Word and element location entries
^^^^

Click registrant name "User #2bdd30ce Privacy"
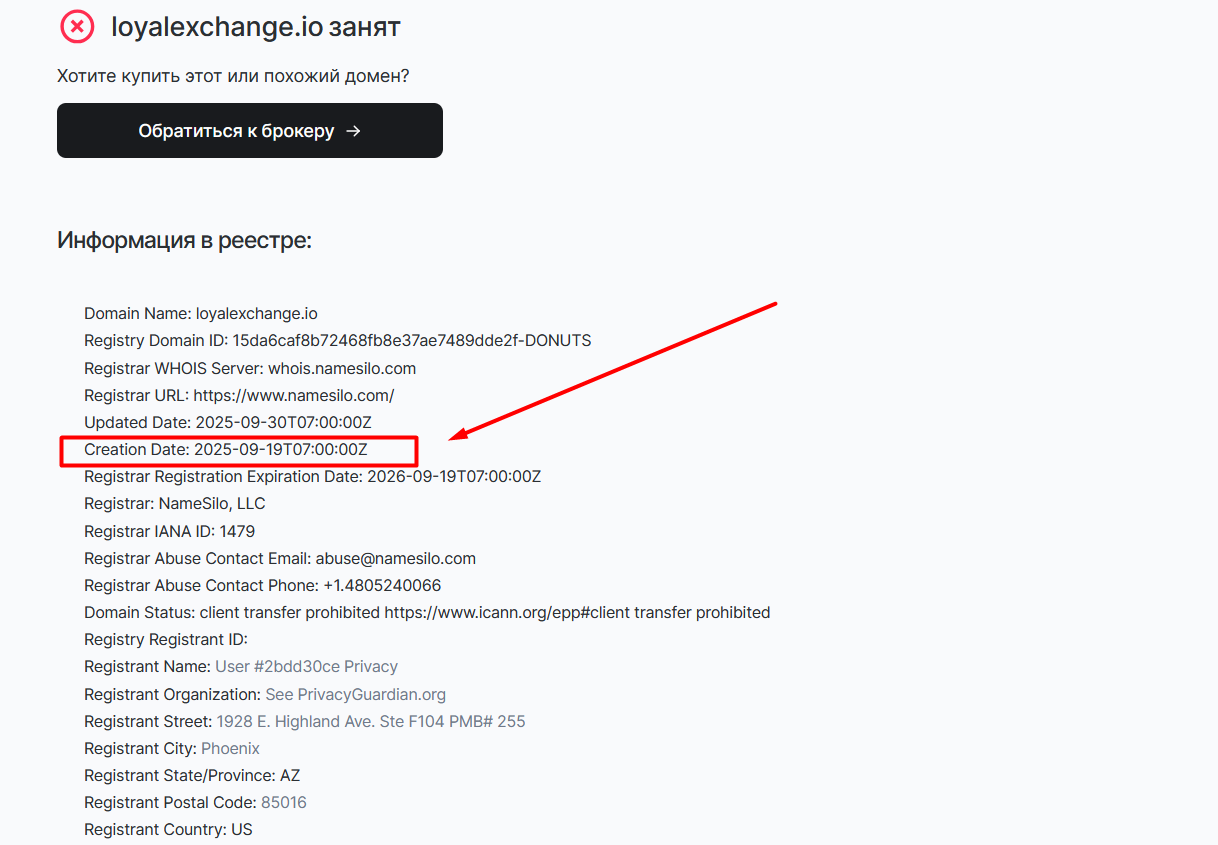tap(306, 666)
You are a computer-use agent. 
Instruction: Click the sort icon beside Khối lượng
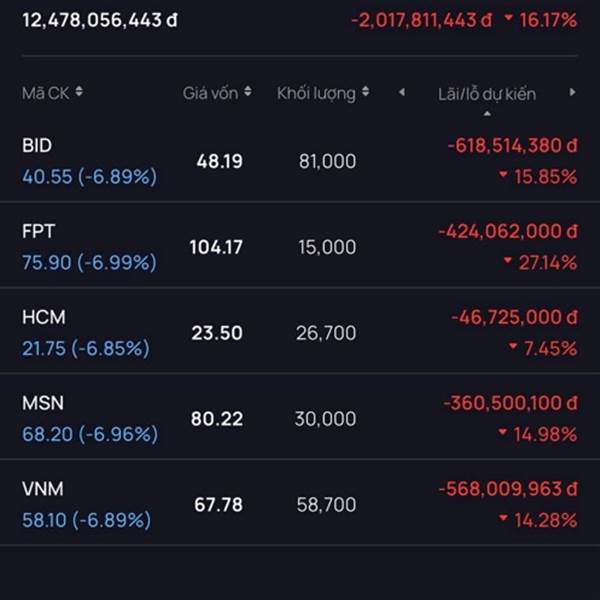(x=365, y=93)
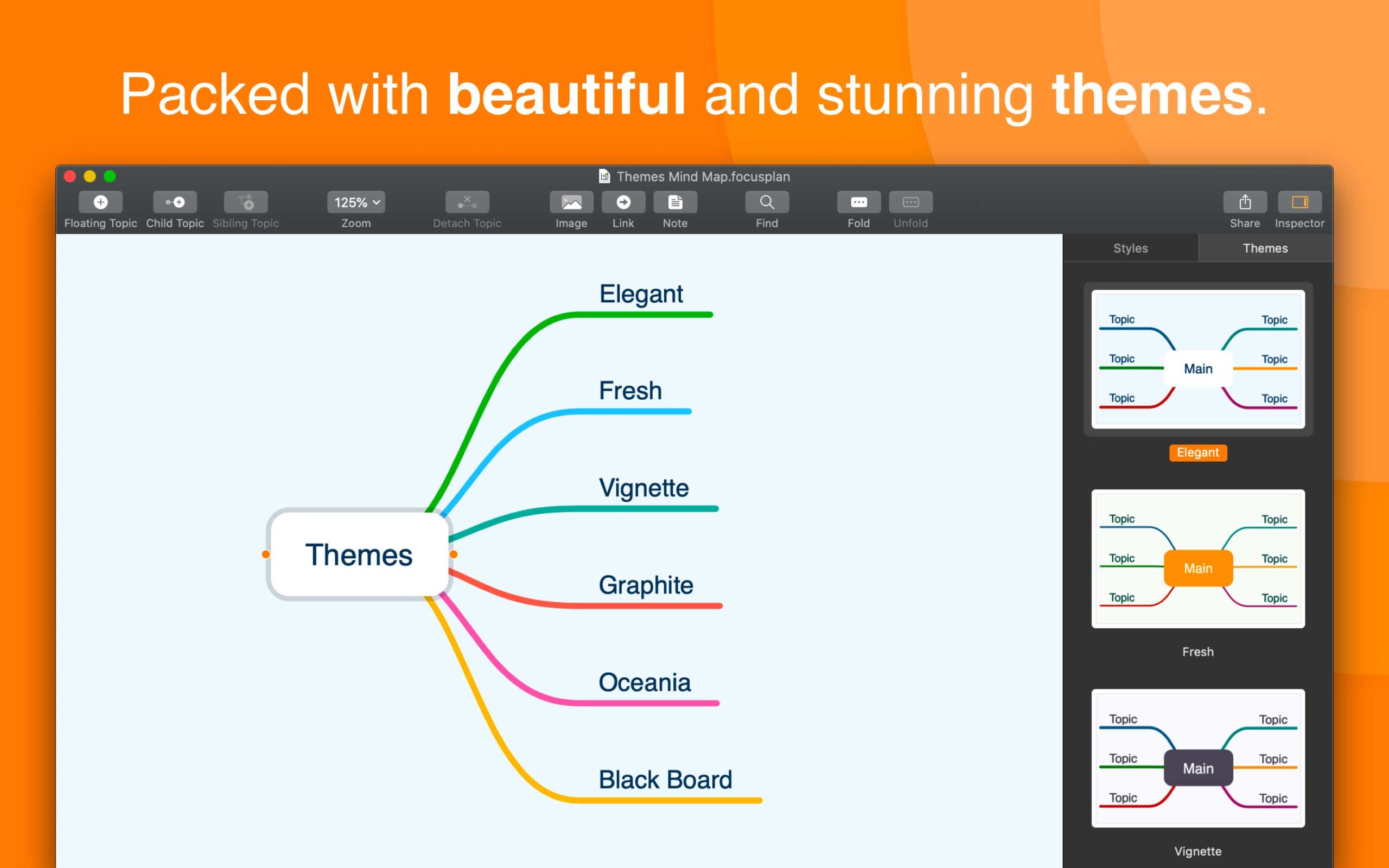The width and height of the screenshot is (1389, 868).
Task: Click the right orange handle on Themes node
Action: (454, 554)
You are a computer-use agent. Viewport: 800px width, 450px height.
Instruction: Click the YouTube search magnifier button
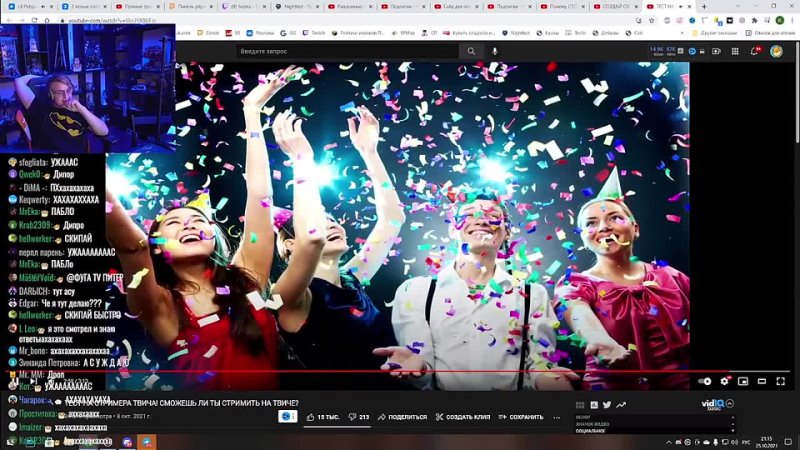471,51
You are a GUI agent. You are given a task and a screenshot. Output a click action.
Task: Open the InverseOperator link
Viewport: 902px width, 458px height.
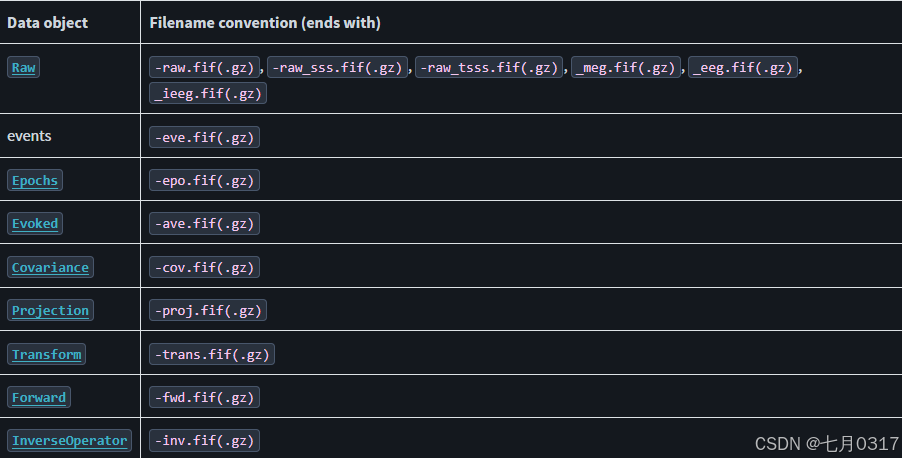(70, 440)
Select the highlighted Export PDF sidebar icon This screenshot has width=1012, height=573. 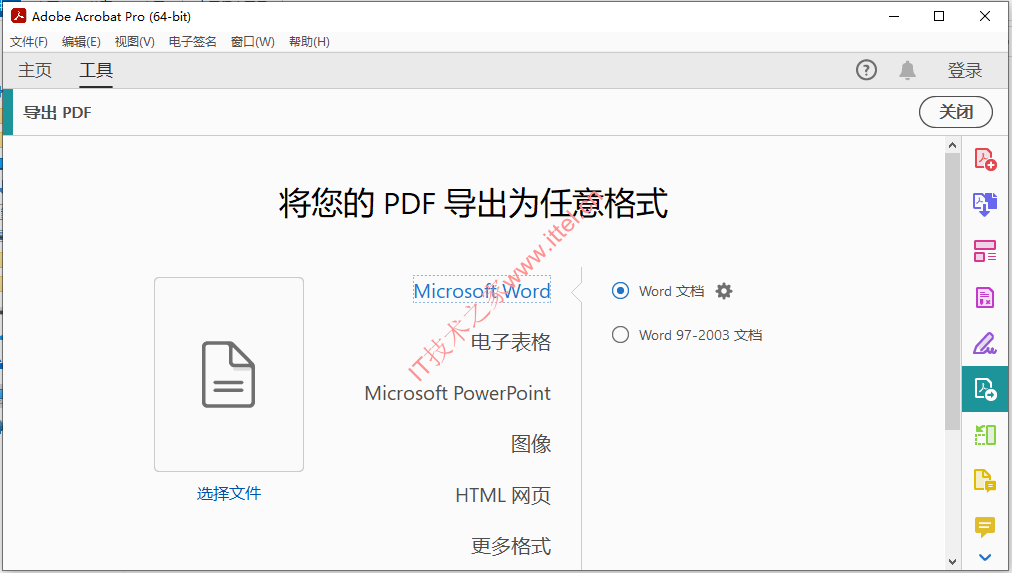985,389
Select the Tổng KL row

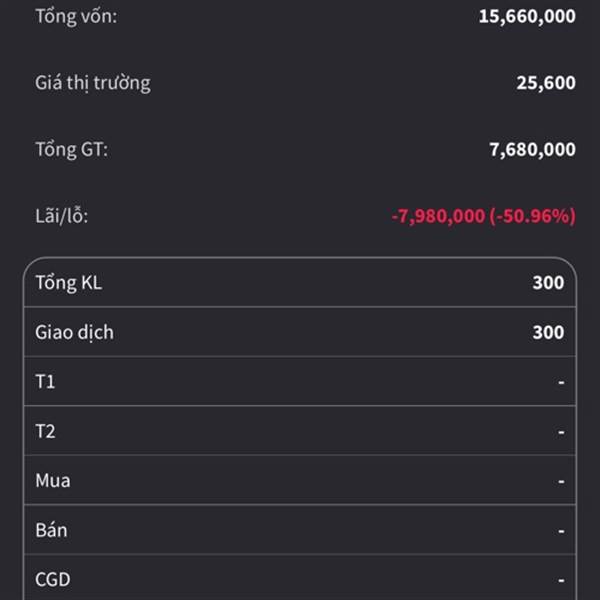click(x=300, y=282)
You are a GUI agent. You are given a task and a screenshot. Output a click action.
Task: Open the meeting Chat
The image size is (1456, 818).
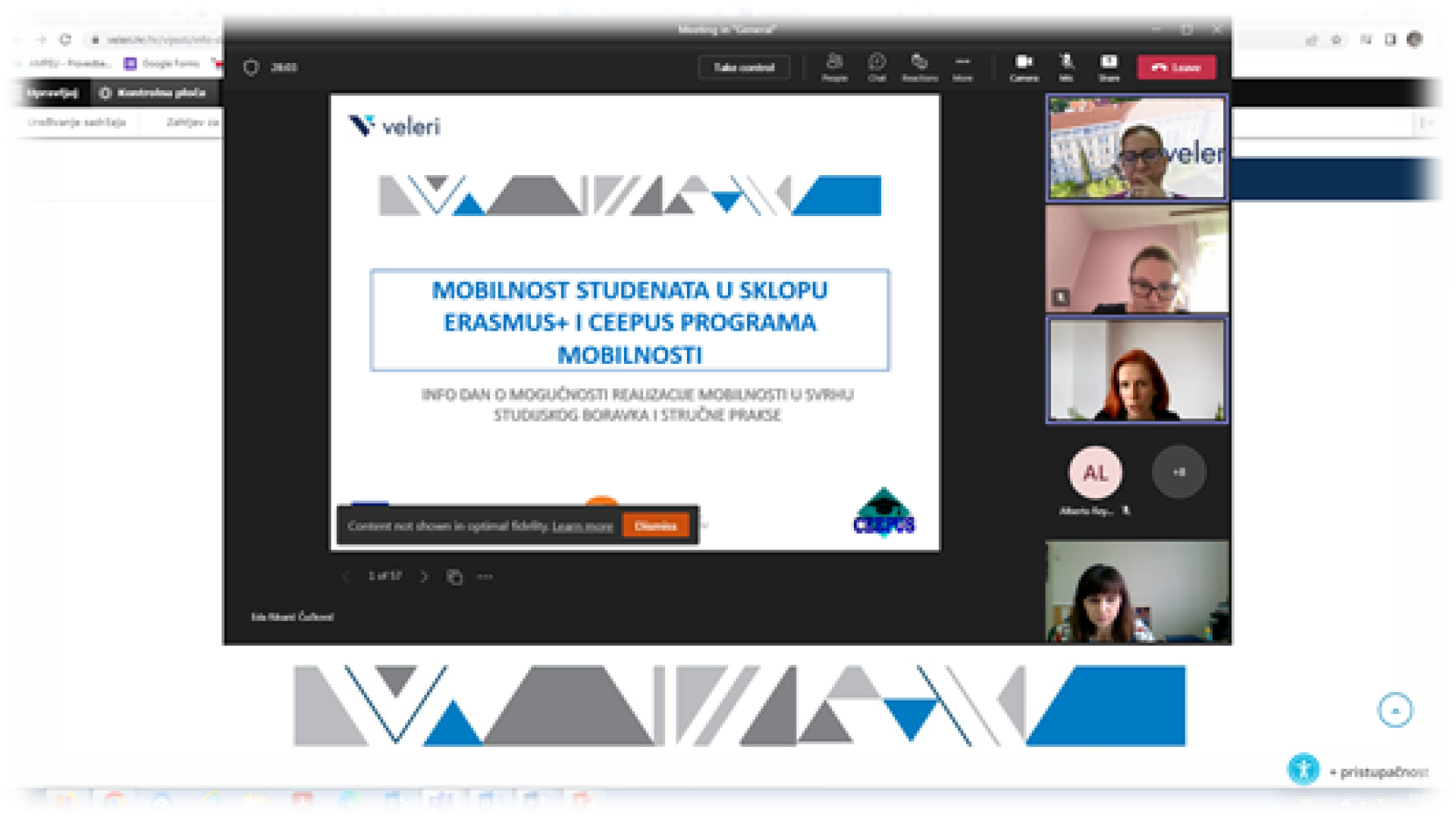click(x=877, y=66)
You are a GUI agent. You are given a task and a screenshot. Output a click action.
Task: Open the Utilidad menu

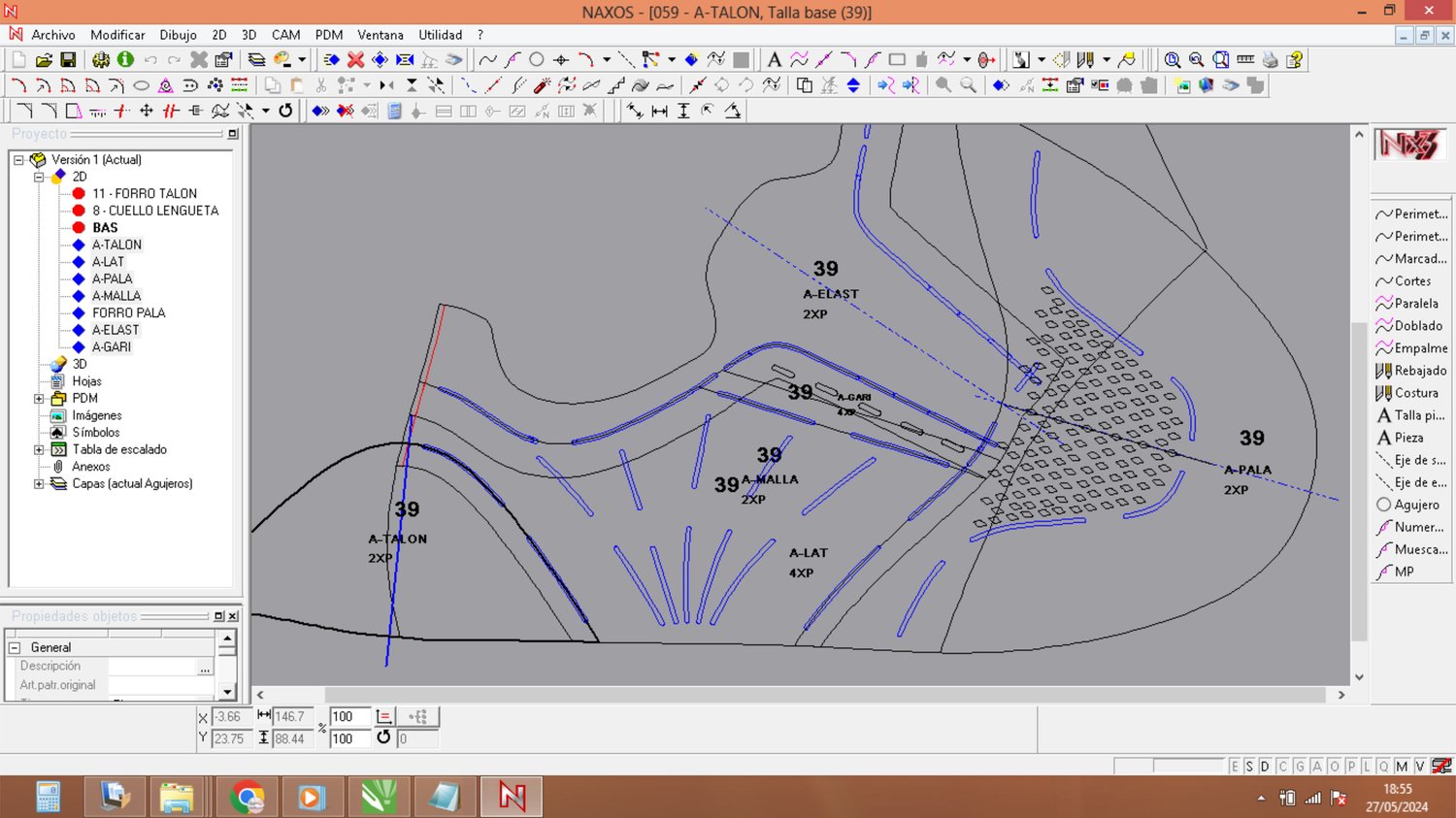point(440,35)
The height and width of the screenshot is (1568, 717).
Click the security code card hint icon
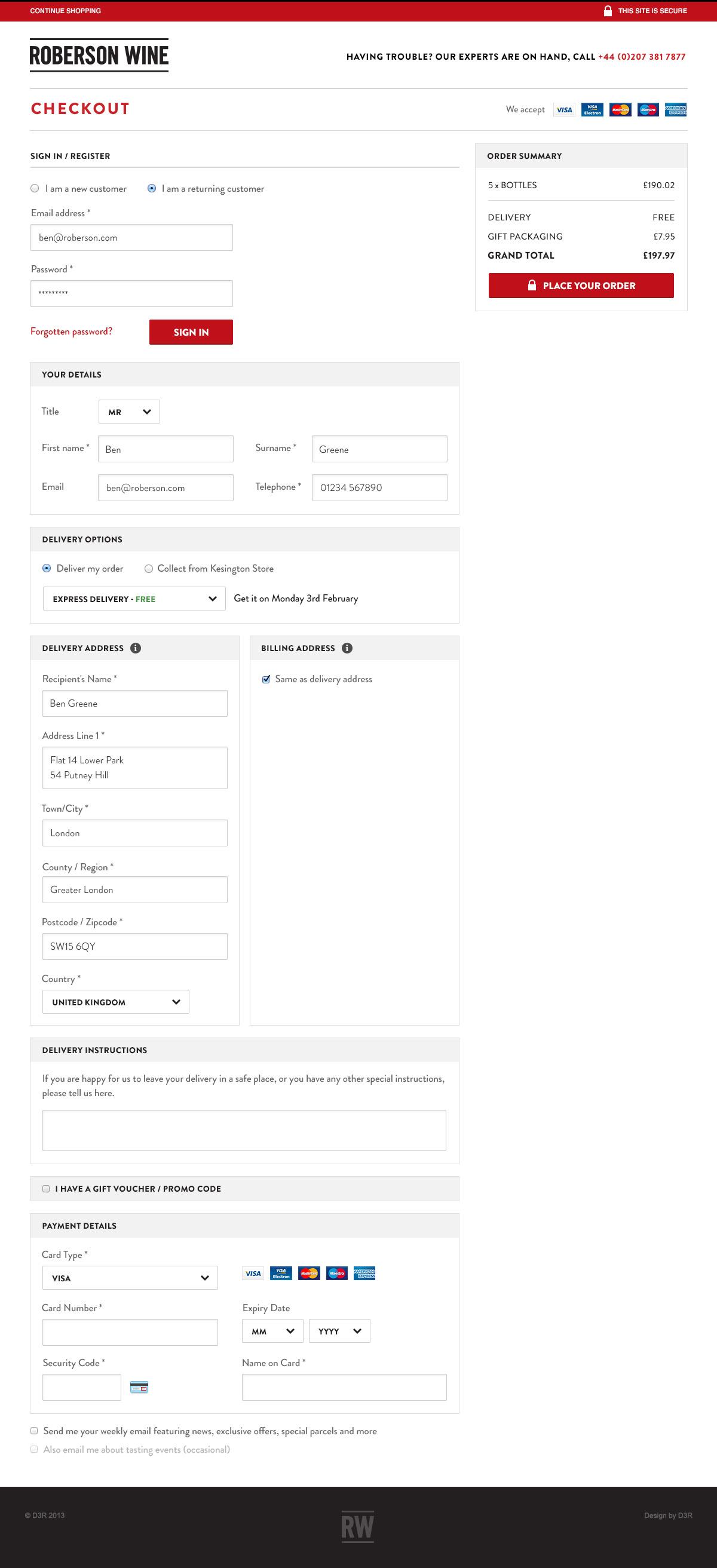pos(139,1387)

^^^^

## [TASK OBJECTIVE]
Copy out everything from the line containing "The height and" down to the end of the entries, word for word, with the pictures left out.

## [WORKED SOLUTION]
The height and width of the screenshot is (1568, 717).
Click the security code card hint icon
pos(139,1387)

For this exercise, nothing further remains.